Il tentativo di considerare il vangelo come una narrazione di carattere prevalentemente storico incontra, incontra immediatamente difficoltà insormontabili; analizzando il testo come se fosse opera di un cronista, si presentano, da un lato, "salti" nella topografia e incoerenze nella successione degli eventi e, dall'altro, omissione di dati, mancanza di logica narrativa e dettagli inverosimili.
Fra i salti topografici spicca la successione dei capitoli 5 e 6. Gesù, che si trovava a Gerusalemme, nel pieno della controversia con i suoi avversari, appare d'un tratto, senza transizione alcuna, in Galilea, sulla sponda orientale del lago, accompagnato dai suoi discepoli (6,1). Più tardi, la barca che trasporta i discepoli si trova repentinamente "a terra", mentre Gesù cammina "sul mare" (6,19-21).
La mancanza di logica nella successione degli eventi risalta nell'invito ad uscire rivolto da Gesù a metà del discorso della Cena (14,31), mentre egli stesso continua il discorso, senza che si indichi un cambiamento di luogo o di tempo.
L'omissione di dati risulta evidente, per esempio, nella solenne dichiarazione di Giovanni Battista (1,29-34), dove manca qualunque menzione di uditorio; parallelamente il grido finale di Gesù, quando sintetizza la sua attività (12,44-50), risuona nel vuoto, senza che venga indicato né il luogo e né il pubblico.
Altre volte viene meno la logica narrativa: così, a Cana, la madre di Gesù, dinnanzi alla mancanza di vino, si rivolge a lui, un invitato, anziché al maestro di tavola lì presente, incaricato dell'andamento del banchetto (2,1-11). In questo stesso episodio, Gesù "manifesta la sua gloria", espressione solenne, unica nel vangelo, per aver trasformato acqua in vino; non altrettanto più tardi quando dà vita ad un moribondo, fa camminare un invalido o dona la vista ad un cieco, opere che si direbbero di maggiore importanza.

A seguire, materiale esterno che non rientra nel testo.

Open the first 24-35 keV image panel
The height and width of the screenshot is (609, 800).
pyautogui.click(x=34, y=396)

D'altra parte, le cifre che compaiono in alcuni episodi risultano inverosimili se considerate dal punto di vista esclusivamente storico: così, in una casa privata, si trovano 6 giare da 80 a 120 litri ciascuna, destinate semplicemente alla purificazione (2,6); Nicodemo compra per imbalsamare Gesù 100 libbre di aromi, circa 40 chili.
Per questi e per molti altri dettagli, il testo, letto in una prospettiva puramente storica, risulta spesso trascurato e incoerente.

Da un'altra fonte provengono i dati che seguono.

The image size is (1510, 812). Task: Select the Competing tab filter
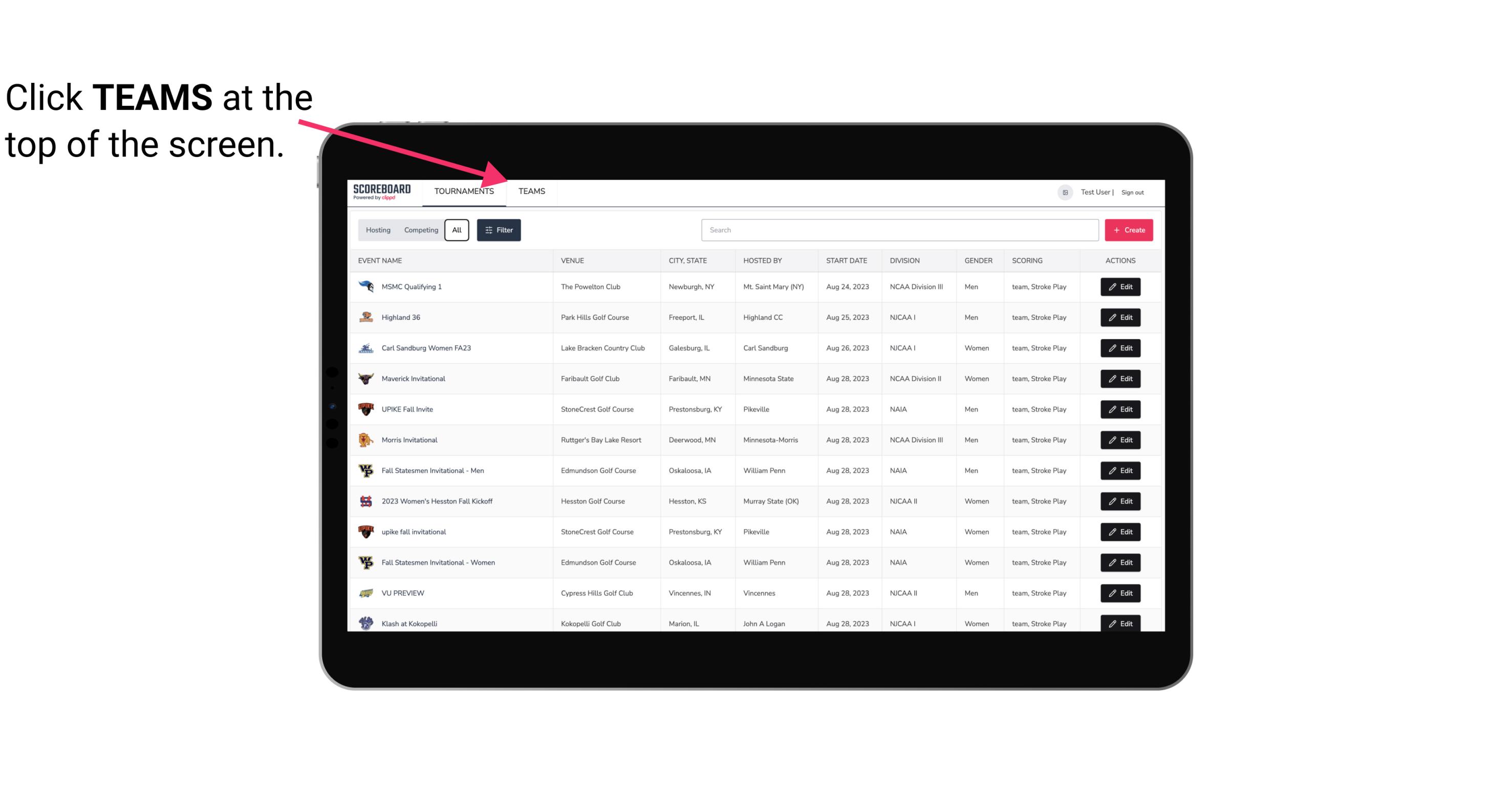pyautogui.click(x=419, y=230)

Le linee portanti della teologia di Giovanni sono due: il tema della creazione e quello della Pasqua-alleanza.
Il tema della creazione, che comincia nel prologo (1,1ss), domina la cronologia e fornisce una chiave interpretativa dell’opera di Gesù.

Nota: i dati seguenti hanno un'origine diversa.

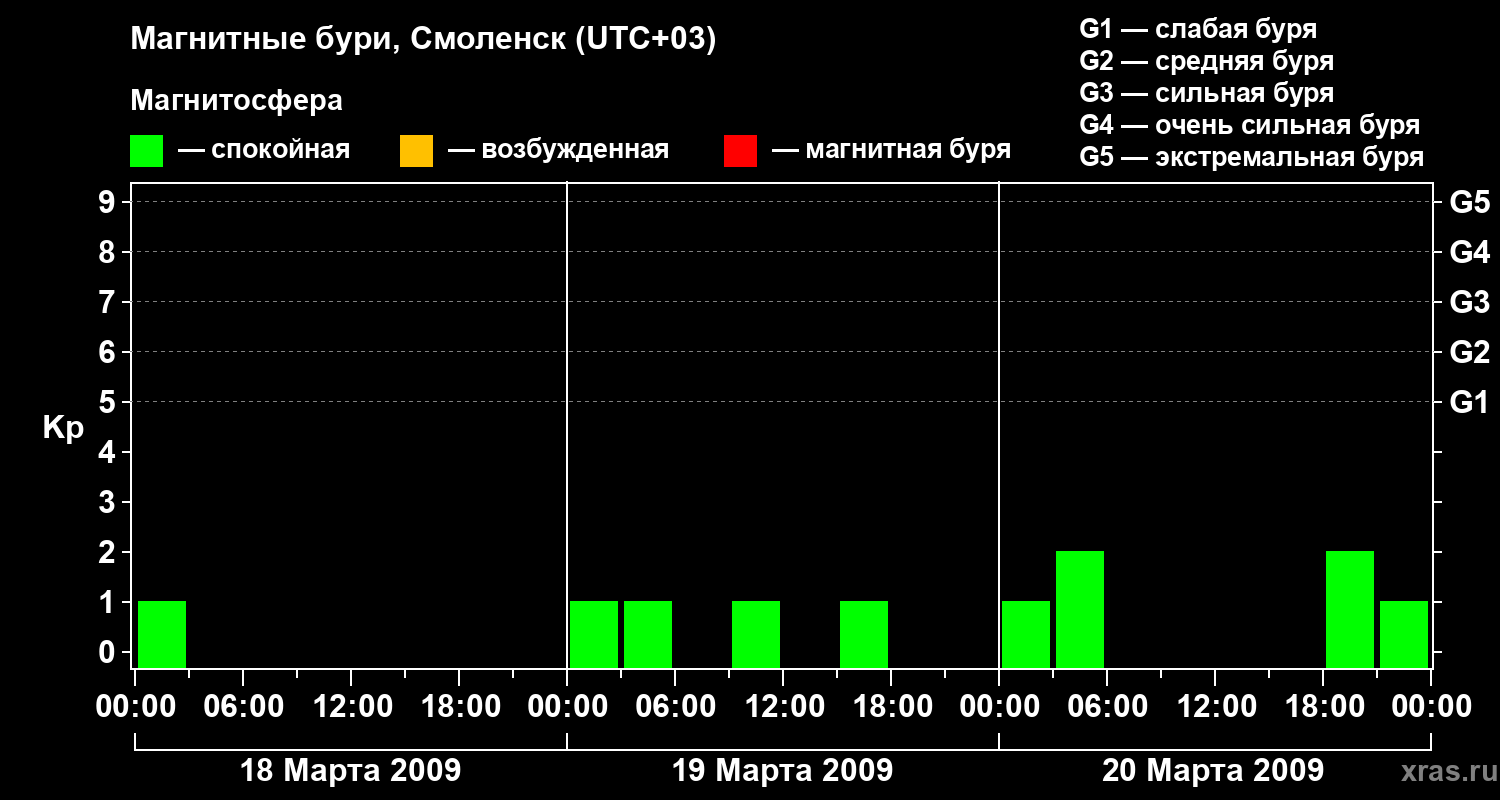Click the '19 Марта 2009' date label

point(782,771)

In primo luogo spiega la successione cronologica che appare al principio del vangelo (1,19: testimonianza di Giovanni Battista; 1,43: il giorno seguente; 2,1: il terzo giorno), il cui obbiettivo è far coincidere l’annuncio ed il principio dell’opera di Gesù con il sesto giorno, quello della creazione dell’uomo; sottolinea in tal modo il senso ed il risultato della sua opera: portare a compimento questa creazione. Essa culminerà nella sua morte in croce (19,30: è ormai completato), che avrà luogo anch’essa nel sesto giorno, come ricorda l’evangelista con un’altra serie di indicazioni (12,1: sei giorni prima della Pasqua, 12,12: il giorno seguente; 13,1: prima della Pasqua; 19,14.31.42: preparazione della Pasqua.
Ne consegue che tutta l’attività di Gesù fino alla sua morte sta sotto il segno del “giorno sesto” mostrando il disegno che la presiede: condurre a termine l’opera creatrice, completando l’uomo con lo Spirito di Dio.
Il giorno sesto include due periodi: quello dell’attività di Gesù, “il giorno del Messia” e “l’Ora finale” che lo conclude e coincide con il periodo dell’ultima Pasqua, intrecciando così i due temi principali.
La parte finale del vangelo completa il tema della creazione situandosi nel “primo giorno” , che indica l’inizio e la novità della creazione portata a compimento, e che allo stesso tempo, è “l’ottavo giorno”, indicandone la pienezza ed il carattere definitivo.
Anche la menzione dell’orto-giardino allude al giardino della prima coppia.
Infine i temi della vita e della luce, centrali nel vangelo, come anche quello della nascita si collocano nella linea della creazione.